**TEXT EXCERPT**

---------------

When down from the clouds with our weapons of Hell,
we drop to avenge our friends who fell.
Thus all we need when we get the call,
is a handful of silk...and God...that's all.
My first volume of 101st Airborne WWII 'forbidden tales' was published in June of 2006.
So far, as I write this in October, 2006, reaction to the book has been 99% favorable.
Only two veterans of B/502 have criticized me for what I wrote about a certain member of their company. I'll be doing a followup edition, to cover the rest of WW2, as volume 1 only goes up to the summer of 1944 (post-Normandy). In the meantime, I'm writing a contractual book for Zenith Press, (a division of Motorbooks). This is a large format photo history of the 101st Airborne in WW2, entitled "101st Airborne-The Screaming Eagles in WW2". The deadline for this book is January, 2007, with a planned publication date of August, 2007. After that book, I plan to do both volume 2 of AE's and my long-delayed company history of Fox Co. 501 PIR.
'Vanguard of the Crusade' was discontinued by Aegis/Aberjona Press in October, 2006 and is now out of print and unavailable. After the several projects listed above are completed, I'll move on to another writing genre and start my trilogy about life on the Detroit Police Department between 1974-1999. I'll soon post a preview here, of Volume 2, AE's.
AVENGING EAGLES Vol.II WE WAS BAD BASTARDS
In 1944, Nazi propagandists told the French people to be afraid of American Airborne soldiers, because they were mostly violent criminals, who had been released from prisons in America, to serve in combat as parachutists. The above photo of Frank Anness (D/506th), taken in Camp Toccoa, GA in 1942, would've been a good shot to help support their claims. Actually, although Frank's photo looks like it was removed from a post office wall, he never spent a day in jail in his life. However, Frank's 'mug shot' would probably make a good cover photo for Volume 2 of AE's.

---------------

**DATASET EXTRACT**
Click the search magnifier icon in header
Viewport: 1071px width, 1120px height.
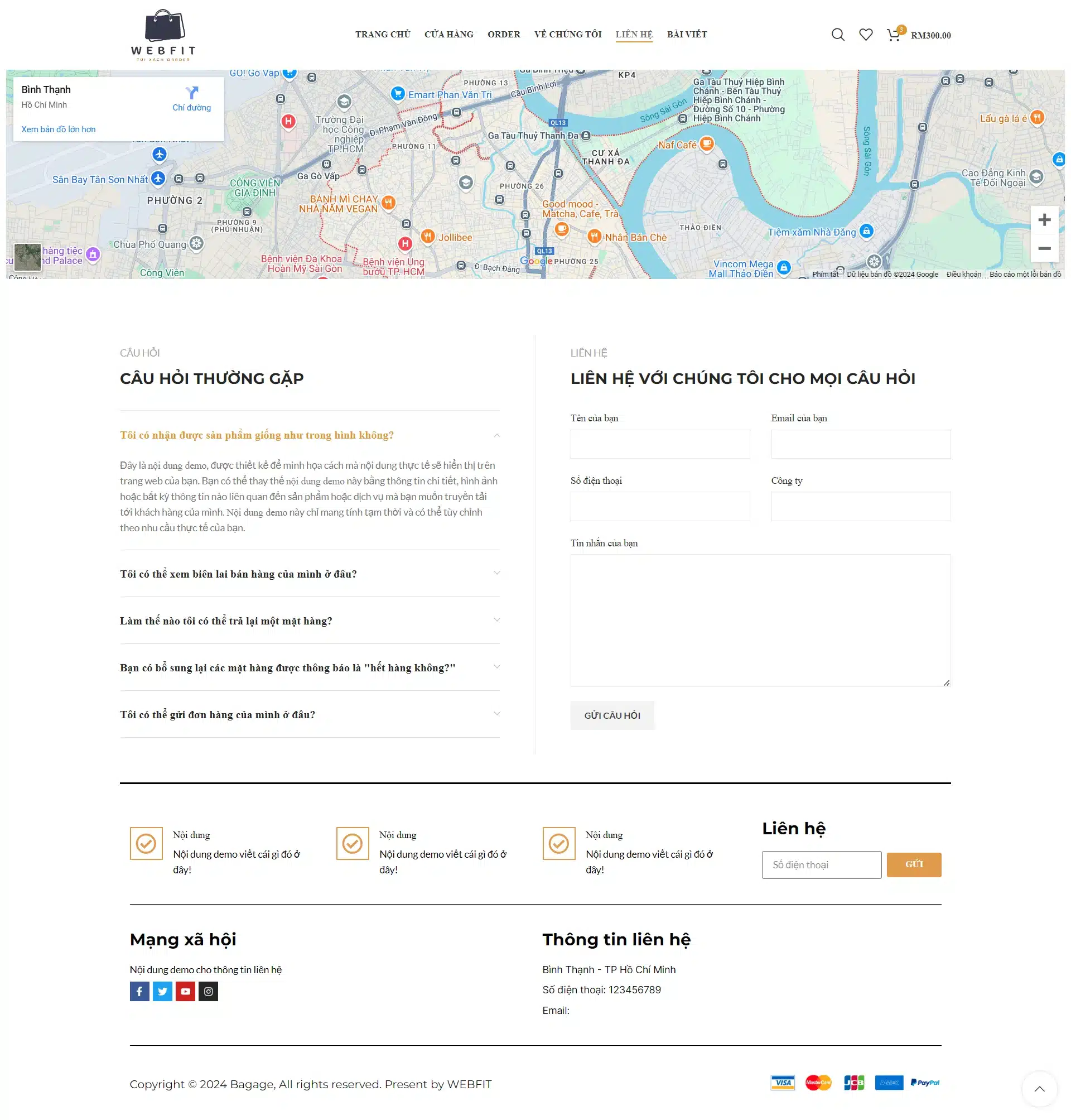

---------------

**WHAT YOU SHOULD DO**
Resume the author's notes on his 101st Airborne books, picking up right after their last sentence. The listing comes from a separate source and has no connection to the text.

**THE RESPONSE**
BASTOGNE-WIN OR DIE
When Bastogne was relieved by General Patton's Third Army, a Time magazine reporter interviewed one of the paratroopers who had successfully defended Bastogne. What was the secret? What set the 101st Airborne apart from other units in the U.S. Army? The paratrooper snorted and told the reporter:"What the hell-everybody in this outfit is crazy, including me. If we weren't, we wouldn't be in it!" This concept hooked me and led me on a 30 year project of meeting nearly 1000 survivors of the WW2 101st Airborne, in an attempt to study the lowest common denominator. I've tried to figure out what made the enlisted combat soldiers and junior officers tick. The photo above, depicting a 101st trooper with his foot on the head of a dead Panzergrenadier, was taken outside Bastogne, Belgium in December, 1944. In the rear is a knocked-out Mark IV tank. This photo was taken by divisional photographer Albert A. Krochka.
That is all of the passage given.